Translating bestsellers to the screen

by Michelle Gagnon

I stumbled across this piece the other day in the LA Times, which dovetailed perfectly with a conversation a friend and I had recently about the pros and cons of getting your novel optioned. Several current NY Times bestselling writers were virtually undiscovered until their book was made into a film (Douglas Preston and Lincoln Child with THE RELIC come to mind. On a side note: great book, terrible movie).

For many authors the possibility of having their work made into a film, whether the end result is a masterpiece or not, is the dream goal. Because if nothing else, the amount of free advertising garnered by a film release exponentially outpaces what most of us receive from our publisher’s marketing departments.

Yet paradoxically, all too frequently a book that was a runaway bestseller on its own flops at the box office.
Why?

I can give a few examples. Let’s start with THE LOVELY BONES, hands down one of my favorite reads of the past several years. I thought the adroit manner with which Alice Sebold handled such a difficult storyline was absolutely astonishing. Having a murdered young girl watch her family deal with what happened from the vantage point of heaven could have been unbelievably trite, cliched, and painful to witness. Yet she was so skilled and deft with the story that it worked. It remains one of the only books I’ve ever read that moved me to tears.
When I heard that it was being made into a film, I recoiled. Even though the director was someone whose other work I loved. Because for me, this was a story that I’d experienced so viscerally on the page, nothing onscreen could match it. And so much of what Sebold accomplished had little to do with the actual story, and everything to do with the way in which she wrote it.

THE TIME TRAVELER’S WIFE is another example. Constructing a linear narrative via a plot that jumped back and forth through time, frequently showcasing different decades on the same page–that was simply astonishing. I became invested in the characters despite the fact that from the opening pages, I knew something terrible was going to happen. But did I want to see Eric Bana and Rachel McAdams as those characters? Not really. Again, they’re two actors whose work I generally enjoy.
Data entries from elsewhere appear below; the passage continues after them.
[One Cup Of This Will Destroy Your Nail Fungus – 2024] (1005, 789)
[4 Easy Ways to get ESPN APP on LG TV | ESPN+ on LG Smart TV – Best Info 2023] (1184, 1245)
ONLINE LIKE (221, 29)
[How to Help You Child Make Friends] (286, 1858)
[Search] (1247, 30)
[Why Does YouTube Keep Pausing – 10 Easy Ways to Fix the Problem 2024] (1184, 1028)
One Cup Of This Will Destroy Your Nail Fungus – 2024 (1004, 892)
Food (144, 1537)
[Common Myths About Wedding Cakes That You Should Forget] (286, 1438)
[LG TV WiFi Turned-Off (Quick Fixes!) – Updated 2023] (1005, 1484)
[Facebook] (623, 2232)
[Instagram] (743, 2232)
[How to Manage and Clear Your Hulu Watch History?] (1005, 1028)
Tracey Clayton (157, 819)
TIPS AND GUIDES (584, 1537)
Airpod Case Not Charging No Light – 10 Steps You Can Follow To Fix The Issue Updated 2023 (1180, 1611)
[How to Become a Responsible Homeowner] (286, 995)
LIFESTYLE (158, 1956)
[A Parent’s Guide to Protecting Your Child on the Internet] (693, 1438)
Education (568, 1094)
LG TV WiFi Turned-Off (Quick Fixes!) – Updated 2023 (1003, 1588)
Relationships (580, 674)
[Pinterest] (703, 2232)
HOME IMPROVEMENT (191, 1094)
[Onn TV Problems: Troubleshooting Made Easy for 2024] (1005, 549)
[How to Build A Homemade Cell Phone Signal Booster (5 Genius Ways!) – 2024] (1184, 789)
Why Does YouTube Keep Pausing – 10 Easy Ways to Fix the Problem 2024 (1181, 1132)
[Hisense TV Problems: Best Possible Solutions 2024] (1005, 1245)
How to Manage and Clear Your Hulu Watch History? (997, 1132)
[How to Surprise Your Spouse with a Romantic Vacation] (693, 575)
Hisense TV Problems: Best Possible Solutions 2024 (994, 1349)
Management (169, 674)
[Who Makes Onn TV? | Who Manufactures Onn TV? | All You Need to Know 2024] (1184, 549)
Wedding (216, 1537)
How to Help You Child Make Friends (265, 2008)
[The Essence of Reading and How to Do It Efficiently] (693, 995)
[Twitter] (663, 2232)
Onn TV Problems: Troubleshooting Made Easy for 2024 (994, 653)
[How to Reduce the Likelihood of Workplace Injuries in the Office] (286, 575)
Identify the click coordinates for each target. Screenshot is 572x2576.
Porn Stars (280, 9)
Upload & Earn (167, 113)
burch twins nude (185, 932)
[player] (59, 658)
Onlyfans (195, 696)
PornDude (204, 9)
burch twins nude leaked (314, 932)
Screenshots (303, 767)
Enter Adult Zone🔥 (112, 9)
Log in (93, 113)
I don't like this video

But it felt as though watching someone else’s interpretation of the book would taint a reading experience that was extremely cathartic for me.

The flip side of the coin is books that actually worked better onscreen. As I wrote in an earlier post, I was underwhelmed by THE GIRL WITH THE DRAGON TATTOO. Interesting characters and one interesting plotline (out of two), but any positives for me were lost in what appeared to be an unedited manuscript.
The screenwriter did the smart thing by focusing on the main storyline, eliminating unnecessary details, characters, and red herrings, and condensing it all into something that I thoroughly enjoyed.
Granted, it’s rare, but those few times that a filmmaker manages to improve upon a book, the end result is remarkable (I still think that the cinematic ending of ABOUT A BOY was superior to Hornby’s original). One of the listservs I frequent is currently engaged in a heated debate about the casting for the film version of Evanovich’s ONE FOR THE MONEY. Is Katherine Heigl the right actor to portray Stephanie Plum? She’s not what I imagined for that character, but given her comedic flair, she might surprise me. And how about Angelina Jolie as Kay Scarpetta? Apparently so far Cromwell’s fans are voting 10-1 against the casting. But is the issue that they think she’s wrong for the role, or that they just can’t imagine any actor matching what their imagination conjured up for that character?

So which books would you never want to see on the big screen? And conversely, which movies do you think in the end produced a superior experience?